Pho85 does not phosphorylate non-consensus motifs within Ace2. (A) Diagram of the ace2-AP allele, denoting positions of all 21 putative CDK consensus motifs ([S/T]-P), in which serines and threonines were changed to alanine. Sites with evidence for in vivo phosphorylation by mass spectrometry are noted, with an asterisk (*), indicating sites specifically identified, and dagger (†), indicating ambiguity of phosphorylation among sites within an examined peptide. (B) Ace2-HA and ace2-AP-HA substrates were immunoprecipitated from yeast cells and in vitro phosphorylated by bacterially expressed His-Pho85as/Pcl1 complex and γ-³²P-ATP for 1 h. Protein levels are shown. (C) Quantification of assays shown in B. Phosphorylation was normalized to total protein, and background levels were subtracted.
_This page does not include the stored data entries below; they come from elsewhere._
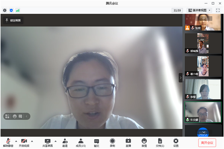224x149 pixels.
Task: Open the invite participants icon
Action: (x=65, y=143)
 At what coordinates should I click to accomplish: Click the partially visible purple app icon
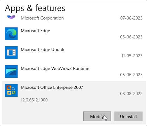(11, 17)
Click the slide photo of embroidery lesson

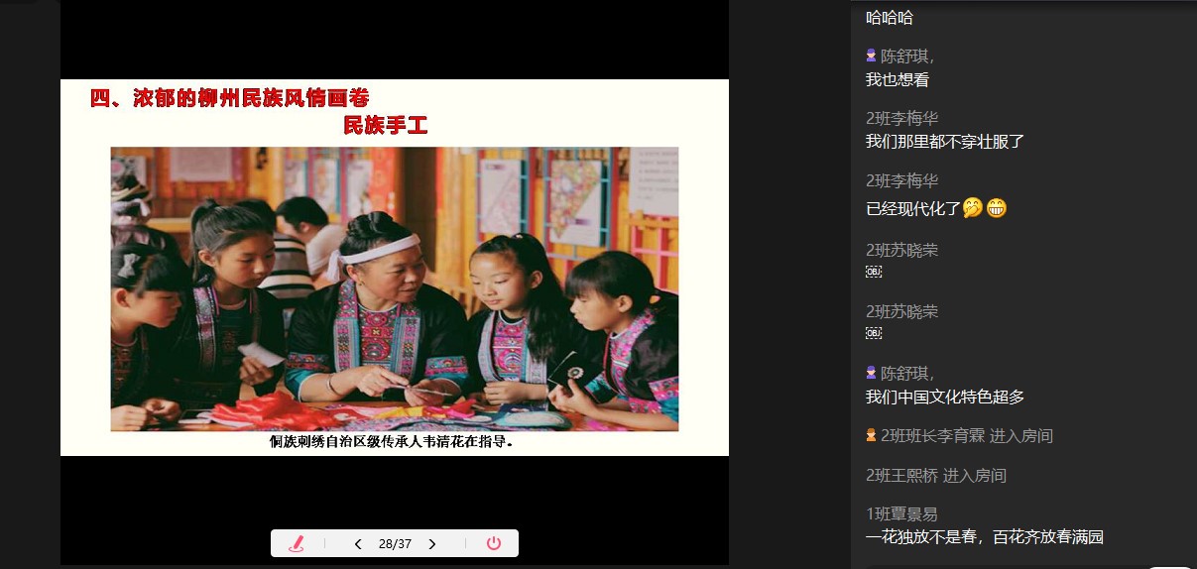[x=394, y=288]
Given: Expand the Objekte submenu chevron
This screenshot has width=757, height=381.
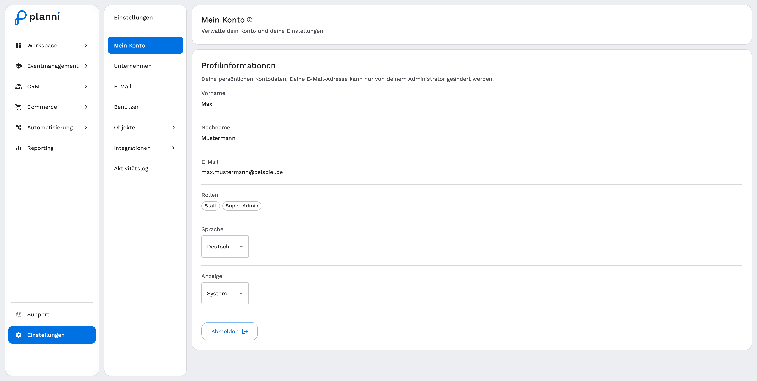Looking at the screenshot, I should point(173,127).
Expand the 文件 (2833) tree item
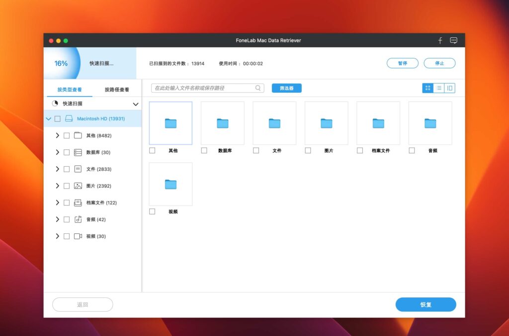Image resolution: width=509 pixels, height=336 pixels. pyautogui.click(x=57, y=169)
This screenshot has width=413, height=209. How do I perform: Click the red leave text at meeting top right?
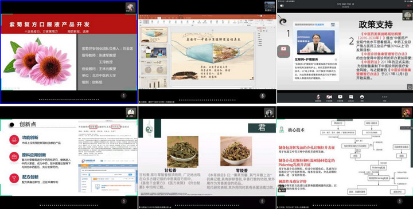[x=410, y=6]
Graph shows average of three independent trials; error bars, SEM. Ace2-HA is efficiently phosphorylated, whereas ace2-AP-HA cannot be statistically significantly phosphorylated over background.

Figure 6.

Temporal restriction of Ace2 activity through sequential opposing regulation of its nucleo-cytoplasmic trafficking. (A) In early mitosis, Ace2 nuclear import is restricted by phosphorylation of its CDK sites. After mitotic exit, release of Cdc14 results in dephosphorylation of these sites, allowing nuclear entry in mother and daughter cells. (B) Cbk1 is activated at the M/G1 transition and phosphorylates Ace2 in the daughter cell, promoting its activation and accumulation in its nucleus. Ace2's localization requires continuous Cbk1 phosphorylation that is constitutively counteracted by an opposing phosphatase. Ace2 export occurs upon Cbk1 inactivation or phosphatase up-regulation. (C) Once exported, Ace2's nuclear import is restricted by phosphorylation of its CDK sites by Pho85 and/or Cdc28 (red lines). In addition to direct regulation by phosphorylation of Ace2 CDK sites, Pho85 likely activates a mechanism that sequesters Ace2 in the cytoplasm independent of direct phosphorylation (blue lines). This additional mechanism requires Pho85 or Cdc28 kinase activity to function (red lines).